--- What is needed ---
Find the line below that contains "[Solaray Dim Complex". Transcribe it and every line after it exactly, adding nothing.

(Data entries)
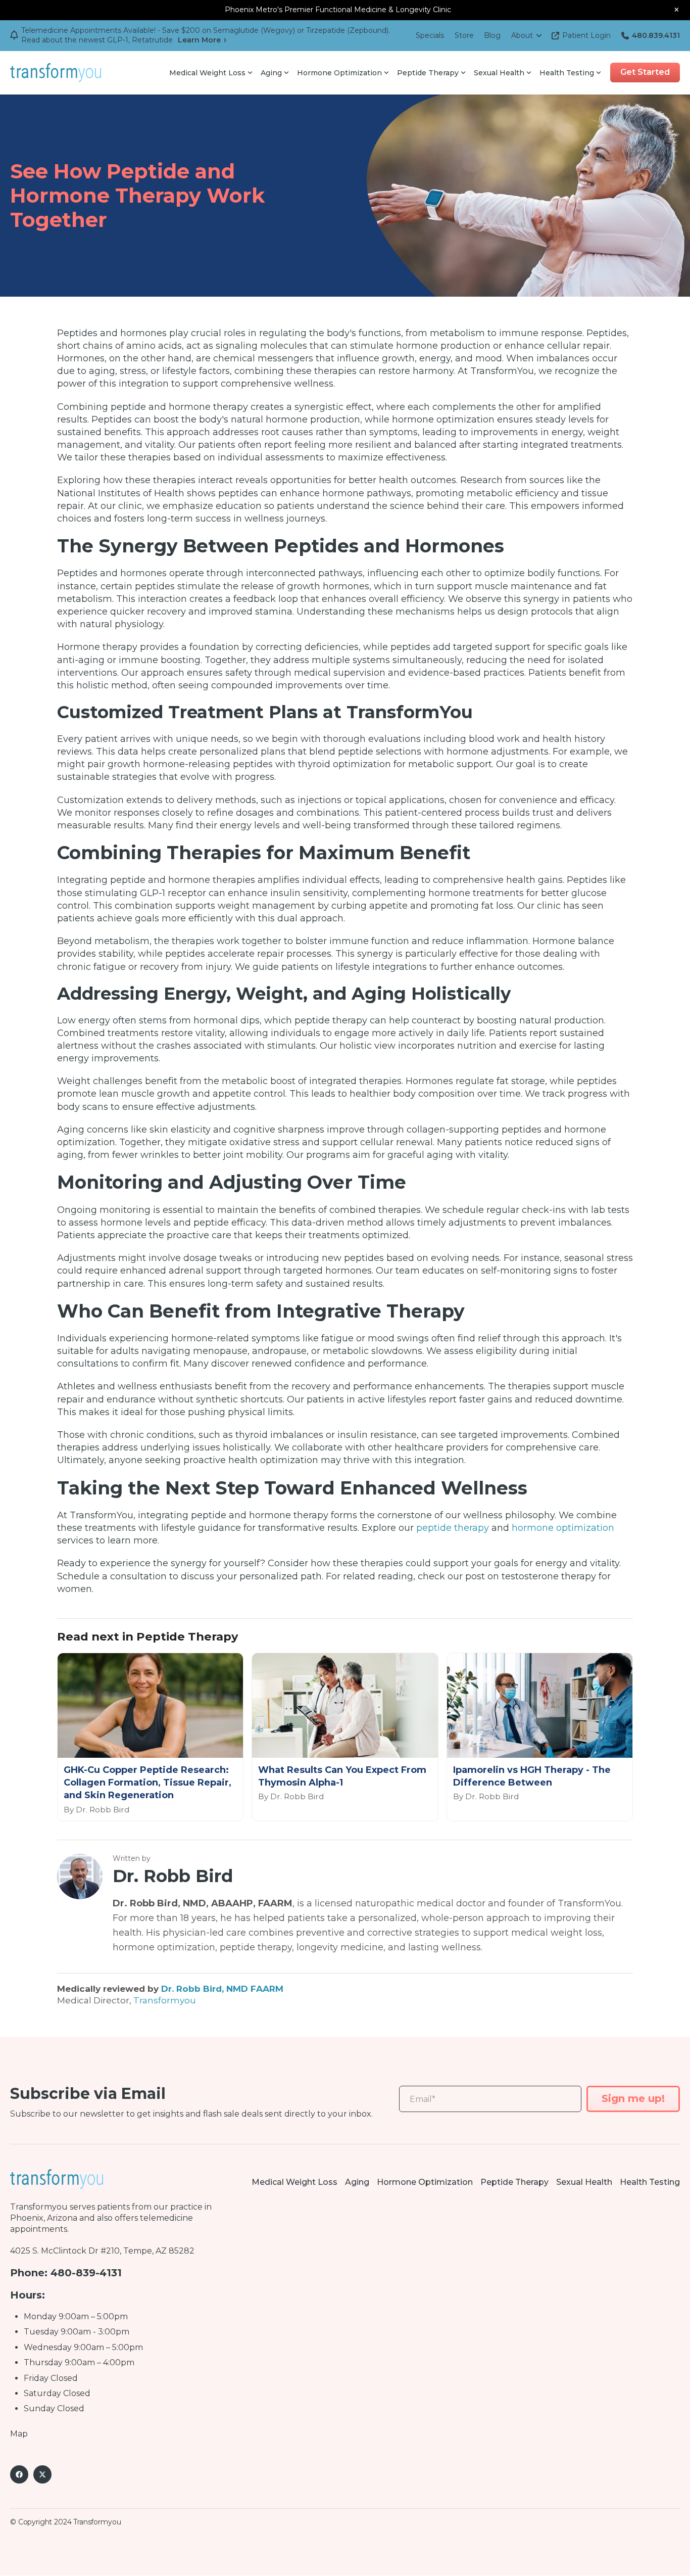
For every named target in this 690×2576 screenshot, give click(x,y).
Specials (430, 35)
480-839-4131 (86, 2273)
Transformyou (164, 2000)
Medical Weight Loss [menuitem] (207, 72)
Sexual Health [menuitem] (499, 72)
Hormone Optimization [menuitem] (339, 72)
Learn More (199, 39)
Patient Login (586, 35)
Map (19, 2434)
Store (464, 35)
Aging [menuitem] (271, 72)
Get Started (645, 72)
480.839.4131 (656, 35)
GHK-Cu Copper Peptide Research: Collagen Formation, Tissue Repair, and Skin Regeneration (147, 1782)
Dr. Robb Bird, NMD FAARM (222, 1988)
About (522, 35)
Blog (492, 35)
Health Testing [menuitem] (566, 72)
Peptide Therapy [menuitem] (428, 72)
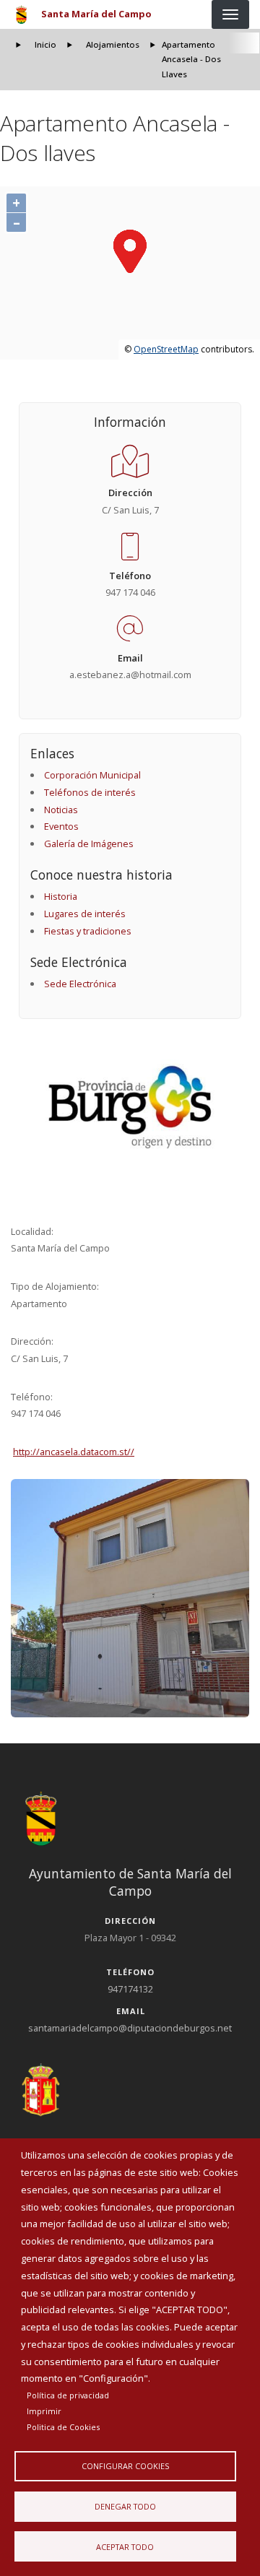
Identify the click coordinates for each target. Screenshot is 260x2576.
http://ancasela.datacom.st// (73, 1451)
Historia (60, 896)
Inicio (45, 44)
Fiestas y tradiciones (87, 930)
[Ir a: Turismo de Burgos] (130, 1107)
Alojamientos (112, 44)
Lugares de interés (85, 913)
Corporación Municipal (92, 774)
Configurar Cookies (125, 2465)
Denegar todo (125, 2506)
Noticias (61, 809)
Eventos (61, 826)
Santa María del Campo (96, 13)
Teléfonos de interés (90, 792)
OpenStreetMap (166, 349)
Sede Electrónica (80, 983)
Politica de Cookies (63, 2426)
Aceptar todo (125, 2546)
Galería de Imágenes (89, 843)
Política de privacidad (68, 2395)
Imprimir (44, 2411)
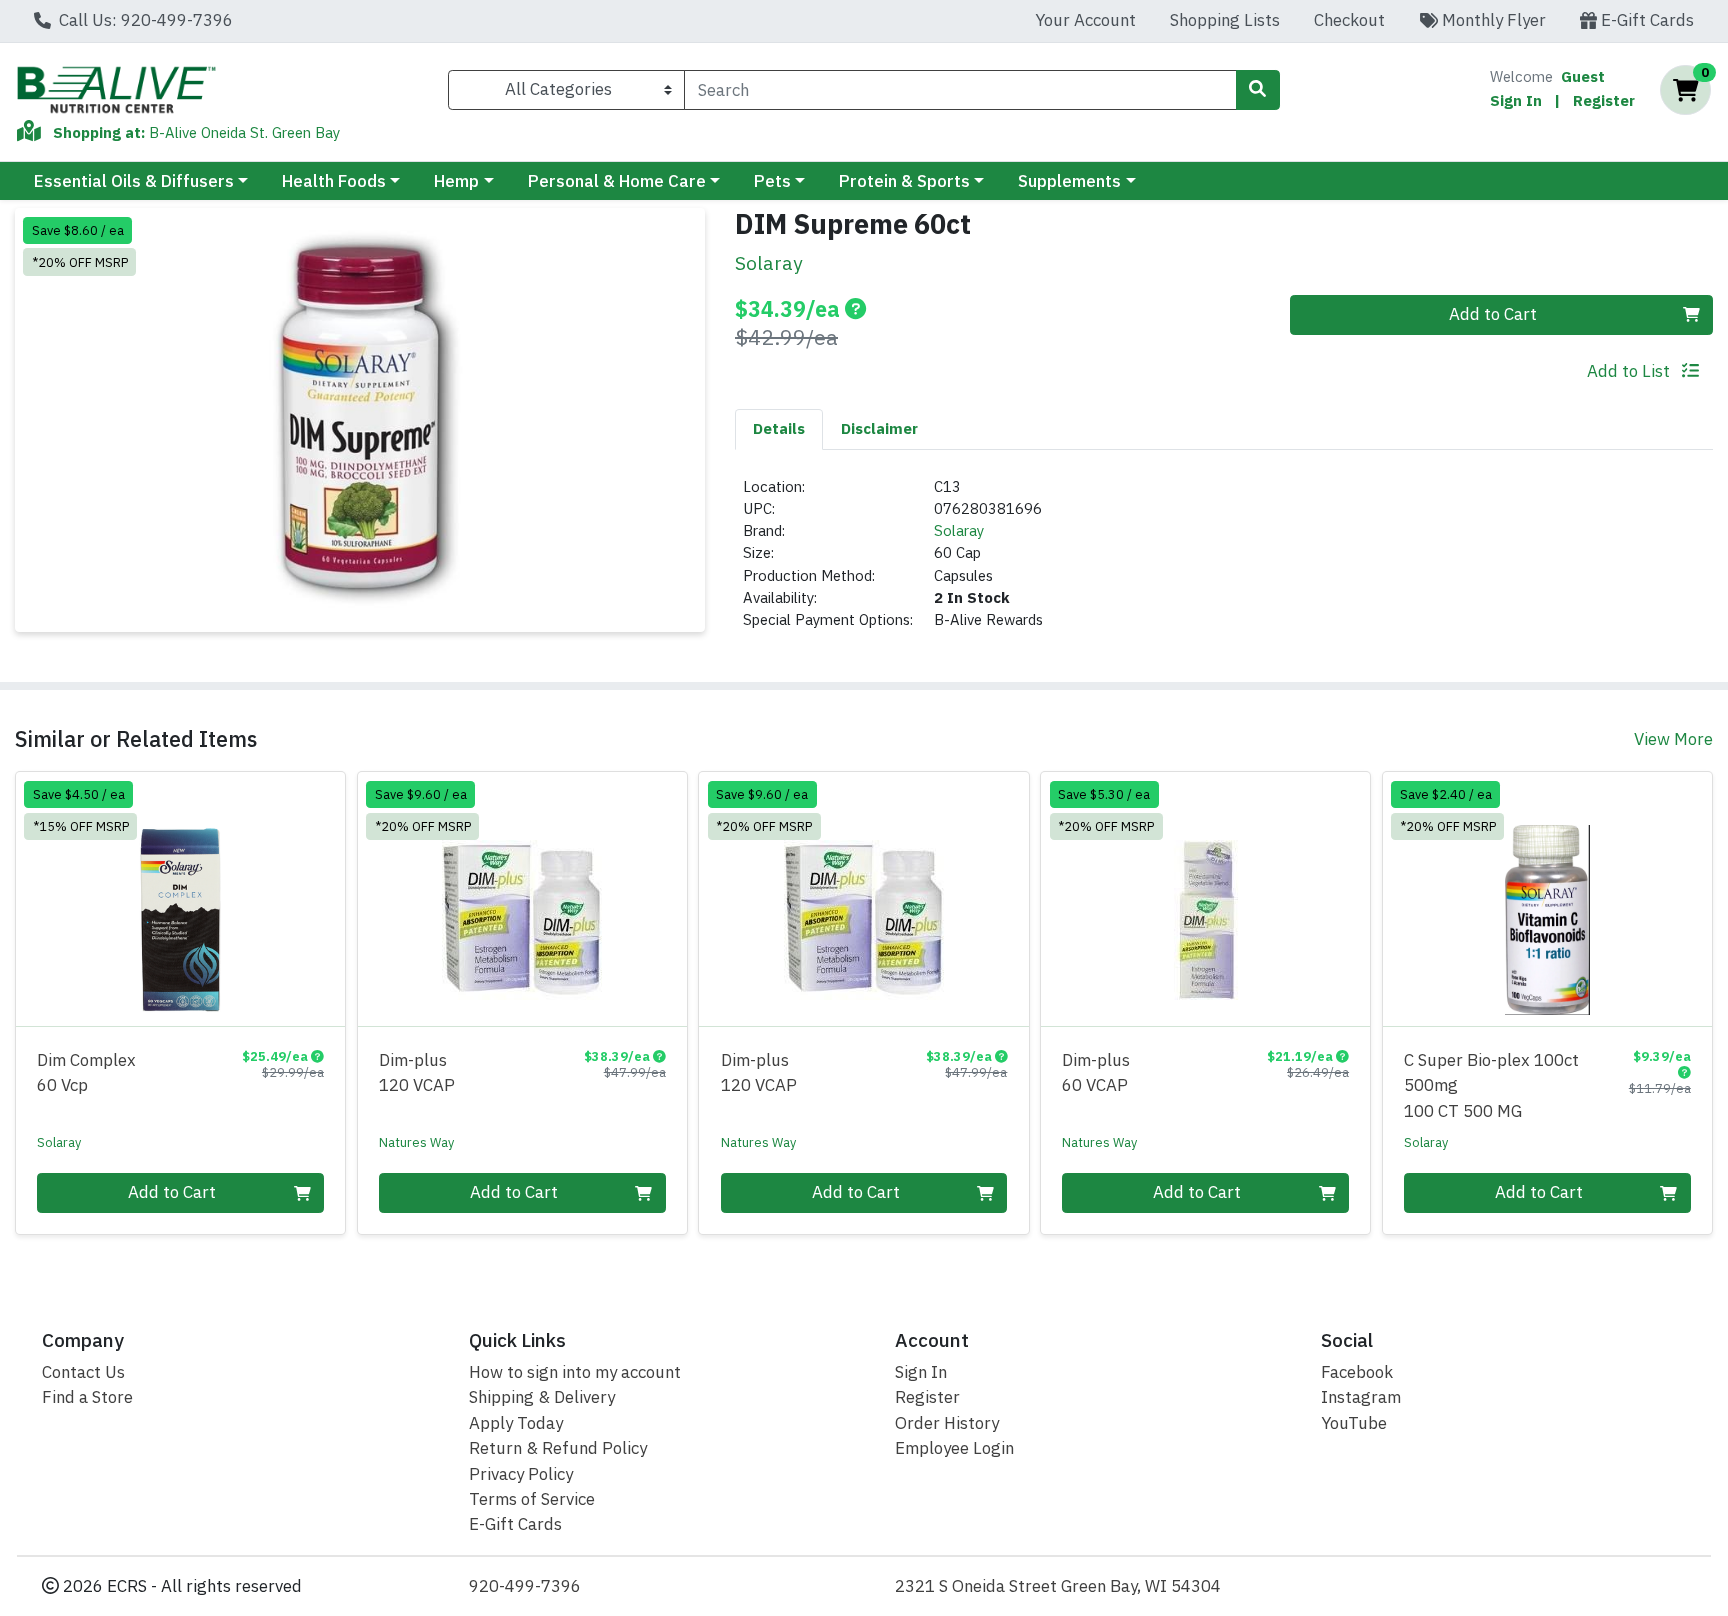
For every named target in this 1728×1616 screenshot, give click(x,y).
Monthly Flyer (1492, 20)
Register (1604, 100)
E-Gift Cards (1645, 20)
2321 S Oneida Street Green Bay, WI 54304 (1058, 1586)
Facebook (1357, 1372)
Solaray (959, 530)
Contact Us (83, 1372)
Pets (772, 181)
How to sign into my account (575, 1372)
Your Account (1085, 20)
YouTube (1354, 1423)
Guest (1583, 76)
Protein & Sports (904, 181)
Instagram (1361, 1397)
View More (1673, 739)
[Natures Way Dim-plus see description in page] (522, 899)
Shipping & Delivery (542, 1397)
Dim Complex (86, 1072)
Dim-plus (417, 1072)
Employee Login (954, 1448)
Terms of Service (532, 1499)
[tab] (779, 429)
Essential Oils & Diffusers (134, 181)
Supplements (1069, 181)
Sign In (1516, 100)
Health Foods (334, 181)
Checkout (1349, 20)
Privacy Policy (521, 1474)
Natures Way (416, 1142)
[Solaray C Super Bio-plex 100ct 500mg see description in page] (1547, 899)
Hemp (456, 181)
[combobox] (960, 90)
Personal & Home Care (617, 181)
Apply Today (516, 1423)
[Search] (1258, 90)
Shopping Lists (1225, 20)
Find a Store (87, 1397)
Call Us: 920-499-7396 (144, 20)
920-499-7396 (525, 1586)
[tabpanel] (1224, 562)
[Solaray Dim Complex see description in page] (181, 899)
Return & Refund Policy (558, 1448)
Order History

--- Response for this exercise ---
[Solaray Dim Complex see description in page] (181, 899)
Return & Refund Policy (558, 1448)
Order History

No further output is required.